Excerpted text:
● ● ● ● ●
# Slovak: Letter Closings (e.g. Best wishes...)



## Singha

Hi Everyone,

I have been learning a bit of Slovak so that I can write emails to my cousin in Bratislava.  I was wondering what some common letter closings are (i.e. translations of 'Best wishes' or something similar).  I've tried searching the internet but haven't come up with anything.  Thanks in advance!


----------



## Karton Realista

Since Slovak users are reluctant to answer/aren't present so often here I'll answer and then surely Slovaks will come to correct me 
As far as I'm aware you can just say "pozdrav" (greeting) or "s pozdravom" (with greeting). If you think it's apropriate you can use "s láskou" (with love). There are also some rather colloquial phrases like "maj sa" or "maj sa pekne". The dictionary says it's
"have a good time" and I know it isn't literally that, but I can't think of a better translation.
If you want to see some example letters, look here: list kamarátovi


----------



## By-the-sea

I see nobody else is answering. I think it really depends on what kind of relationship you have with your cousin. 
Some options (descending level of formality) are:
Srdečné zdravím
Maj sa krásne
Drž sa

The first of these is the most formal but it is used amongst people that you know perhaps slightly less well.

In my experience 'S pozdravom' is quite formal and only really used with people you don't know at all. In fact, the next email stage as you get to know the person better is often 'Srdečné zdravím'. However, I wouldn't use that with someone I know well, preferring either of the last two. 

But I am a learner like yourself so I can only go on my own experience. Hopefully a native speaker will chime in.


----------



## francisgranada

"S pozdravom" is surely formal, used mainly in official letters, with clients, business partners, etc ... When closing a letter/email to a cousin, "Maj sa krásne" and "Drž sa" (proposed by By-the-sea) seem to me ok. Also "Maj sa dobre/pekne" or even _nothing _(only your name) in case of a really informal relation may be good, in my my opinion ...


----------



## Singha

Thanks for all the replies.  After I started this thread, I found an article on Czech letter closings and read that the translation of 'best wishes' in Czech is 'mějte se moc hezky'.  I know that Czech and Slovak aren't entirely interchangeable, but is this phrase (or a variant of it) used in Slovak?  I've been writing to my cousin for a couple of years and previously, like francisgranada suggested, I've just signed with my name 'Danka'.


----------



## Enquiring Mind

Hi Singha, the natives don't seem to be around much at the moment, so here's my sixpence worth. We basically need a bit more context to establish what level of familiarity you are on with your cousin, and whether you are writing to one person or, by extension, to more than one, i.e. the person's whole family. As you've been learning some Slovak, you'll know about the Ty and Vy forms. Normally these days I'd expect cousins to be on the familiar first-name Ty footing. Does the cousin write to you in Slovak or include a Slovak greeting or sign-off that uses the Ty form? If so, that's the form to stick with.
● ● ● ● ●
Data lines:
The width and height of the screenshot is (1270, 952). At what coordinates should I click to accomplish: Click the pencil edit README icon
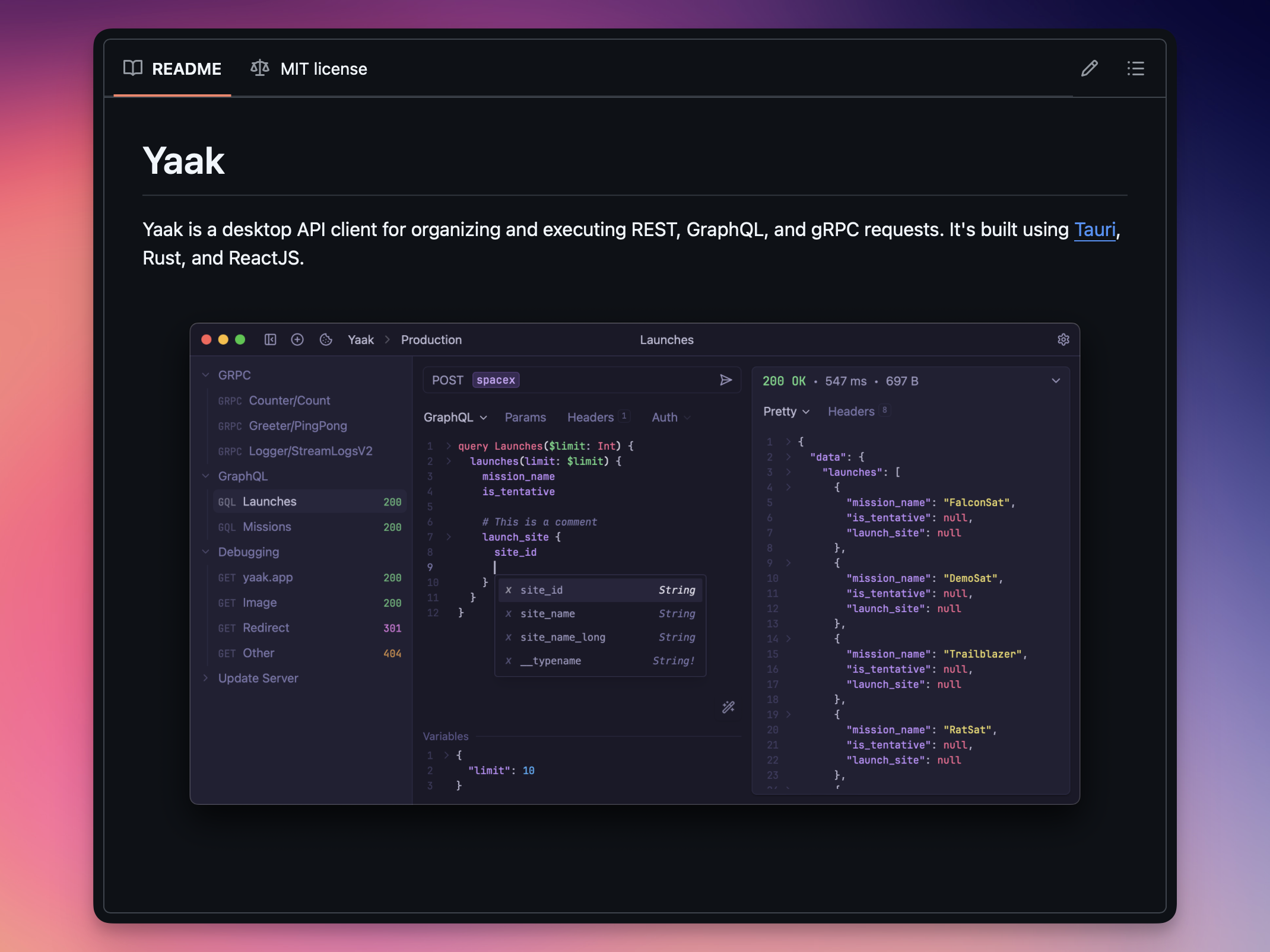(1089, 69)

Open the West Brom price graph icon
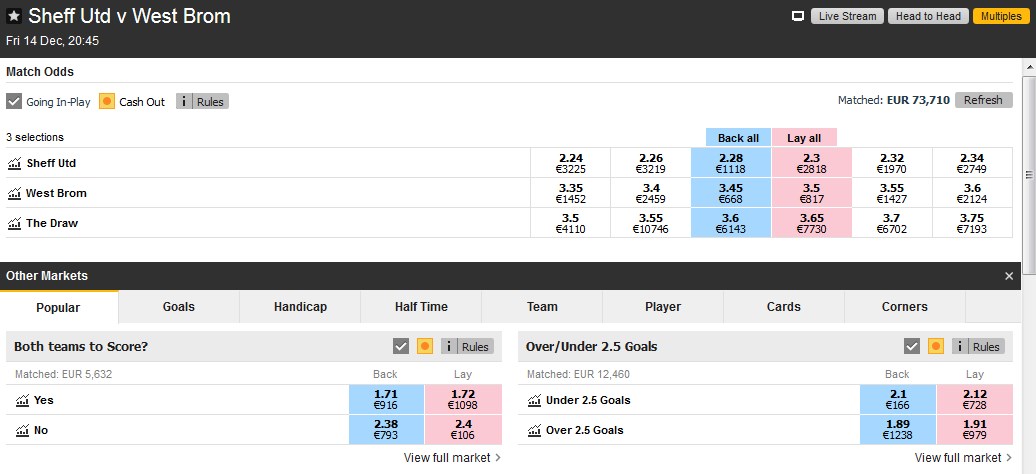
● ● ● ● ●
Task objective: Continue the forum thread on Slovak letter closings from the point where it stops.

Answer for the task:
_
Maj sa!_ (to one person with whom you're on familiar terms) I think, is more like_ see you!_ in English and I personally would avoid it in periodic letters, though it's fine for emails with people who you see (in person) regularly.

_Maj_ (_majte_ if more than one person) _sa pekne/krásne_ is _have a good time!_ in connection with a particular event; as a letter sign-off it is fine too in the equivalent sense (though that is not how it translates literally) of _(Wishing you) all the best! _
Then there's _Opatruj(te) sa!_ - _Look after yourself (yourselves)!, Mind how you go!, Take care!_,
_Ahoj(te)! _-_ Bye (for now)!_,
_Teším sa na Tvoje správy_ -_ Looking forward to hearing from you!
Ozvi sa!_ - D_on't forget to write!, Keep in touch! Let me know how you're getting on! Write soon!  _
There's also_ pa _or_ pa pa - bye _(very colloquial, what you usually say to a small child)
Zdraví XYZ. (XYZ is your name) - All the best, best regards, kind regards (Neutral, not formal and not over-friendly).

There are, of course, other lovey dovey-type sign-offs, but you wouldn't use them for a cousin.  The English equivalents I give are just that - equivalents to what we might write in English in my assumed similar context and degree of familiarity. They're not necessarily translations of the Slovak terms.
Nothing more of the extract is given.